This course examines a number of ethical theories - theories attempting to provide a systematic account of our beliefs about what is right and wrong, good and bad. The course examines a range of answers to questions like the following: What makes for a good life? What, if anything, is of value? What does morality require? Should we care about moral requirements and, if so, why? Is there a connection between morality and freedom? In addition to a careful study of various classic views, we will consider recent defenses and critiques of these views.

Prerequisites
Students with transfer credit for PHIL 250 may not take this course.

This course focuses on ethical issues that arise in the context of human relationships to nature and to non-human living things. The course explores questions such as the following: What is nature? Is nature intrinsically valuable? Should wilderness be preserved? What is biodiversity and should it be promoted? What are our moral obligations to non-human animals and to future generations? What ethical considerations arise in facing global poverty and overpopulation?

This course focuses on social, economic, legal, and ethical issues that arise from the collection, analysis, and use of large data sets, especially when these processes are automated or embedded within artificial intelligence systems. The course explores the design of ethical algorithms by considering questions like the following: what kinds of biases are ethically problematic and how can they be avoided? what are the effects of automation on jobs and inequality? what are the privacy considerations that arise when collecting and using data? what is the ethical significance of transparency in automation? who owns data sets and who has the right to access information? who is responsible for actions that result from artificial intelligence systems? In thinking about these complex questions, students consider specific case studies of controversial uses of data and algorithms in fields such as medicine, biotechnology, military, advertising, social media, finance, transportation, and criminal justice, among others. In addition to relevant ethical theories, students are introduced to philosophical, legal, and scientific theories that play a central role in debates regarding the ethics of data and artificial intelligence. Readings are drawn from a number of classic and contemporary texts in philosophy, science and technology studies, law, public policy, and the emerging fields of "data ethics" and "robot ethics".

This course examines Western philosophical understandings of moral issues brought on by advances in health care, science, and technology. In this course, students will learn the "Principles approach" to bioethics, as well as other ethical approaches to the difficult moral issues raised by contemporary medical science and its clinical applications.

Prerequisites
Credit will not be granted for both BIOE/REL 292 and BIOE/PHIL 292.

This course is a moderately comprehensive and systematic treatment of Aristotle, including method, metaphysics, psychology, ethics, and politics. It considers Aristotle's criticism of Plato's theory of forms and his own views about what is real, the relation of form and matter, the nature of the soul, the highest human good, and the relation of the individual and the community.

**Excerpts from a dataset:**
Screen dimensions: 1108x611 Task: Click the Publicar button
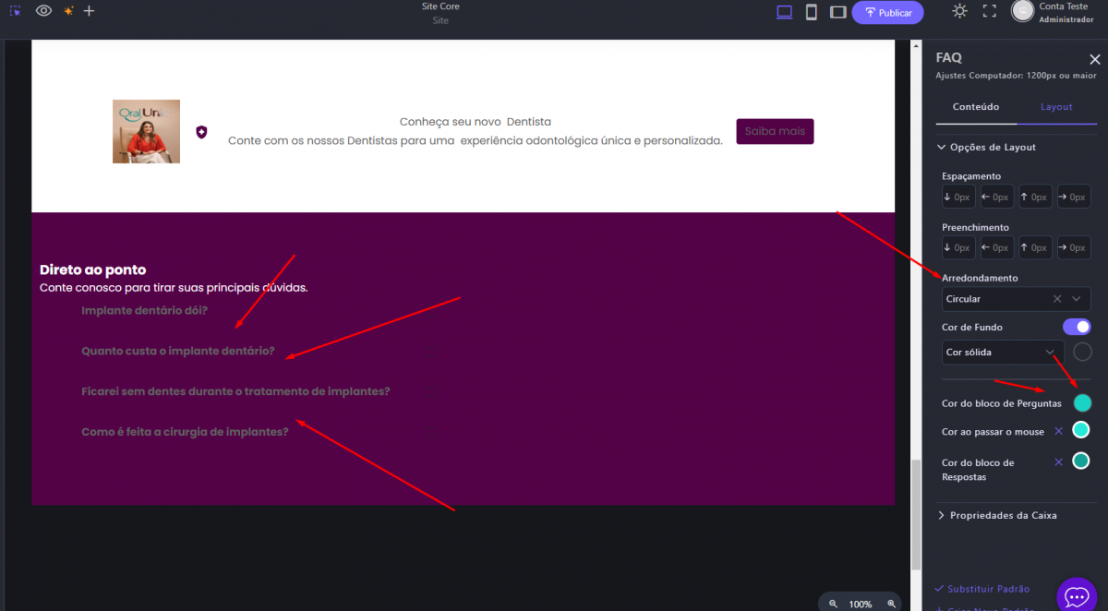click(887, 13)
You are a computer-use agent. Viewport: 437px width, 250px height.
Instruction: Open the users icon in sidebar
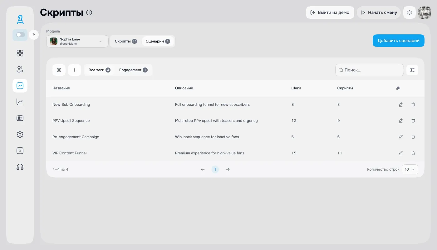[x=20, y=69]
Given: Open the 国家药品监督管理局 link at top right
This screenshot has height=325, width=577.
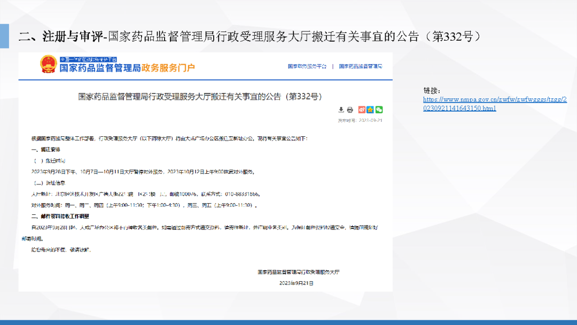Looking at the screenshot, I should (361, 66).
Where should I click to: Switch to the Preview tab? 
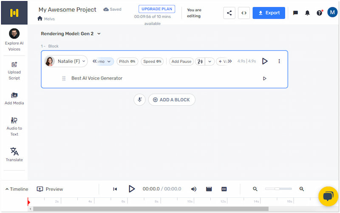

**WORK INSTRUCTIONS:**
**a.** Reproduce everything in the course descriptions from "This course examines Western" down to "and BIOE/PHIL 292.".
**b.** State whether each statement agrees with the course descriptions, answering yes or no and quoting the words that decide it: (i) The course on Aristotle considers his criticism of Plato's theory of forms. (ii) Credit can be granted for both BIOE/REL 292 and BIOE/PHIL 292. (iii) The case studies in the course on data and artificial intelligence include uses in criminal justice.
**c.** Answer these questions from the course descriptions, one per line:
(i) Transfer credit for which course keeps students from taking the course on ethical theories?
(ii) Which approach to bioethics will students learn?
(iii) Which two emerging fields supply readings for the course on data and artificial intelligence?
None of the data is needed to complete any task.

**ANSWERS TO THE EXERCISE:**
**a.**
This course examines Western philosophical understandings of moral issues brought on by advances in health care, science, and technology. In this course, students will learn the "Principles approach" to bioethics, as well as other ethical approaches to the difficult moral issues raised by contemporary medical science and its clinical applications.

Prerequisites
Credit will not be granted for both BIOE/REL 292 and BIOE/PHIL 292.

**b.**
(i) Yes: "It considers Aristotle's criticism of Plato's theory of forms"
(ii) No: "Credit will not be granted for both BIOE/REL 292 and BIOE/PHIL 292."
(iii) Yes: "transportation, and criminal justice, among others"

**c.**
(i) PHIL 250
(ii) The "Principles approach"
(iii) "Data ethics" and "robot ethics"